Dataset records:

BEGIN

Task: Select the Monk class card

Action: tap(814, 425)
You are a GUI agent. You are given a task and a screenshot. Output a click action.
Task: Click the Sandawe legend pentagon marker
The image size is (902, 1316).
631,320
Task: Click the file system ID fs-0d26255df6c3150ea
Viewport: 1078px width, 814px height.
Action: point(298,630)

END

The task
This exercise calls for repeating every line of the data exactly.

Response to this task
Task: Select the Monk class card

Action: tap(814, 425)
You are a GUI agent. You are given a task and a screenshot. Output a click action.
Task: Click the Sandawe legend pentagon marker
The image size is (902, 1316).
631,320
Task: Click the file system ID fs-0d26255df6c3150ea
Viewport: 1078px width, 814px height.
Action: point(298,630)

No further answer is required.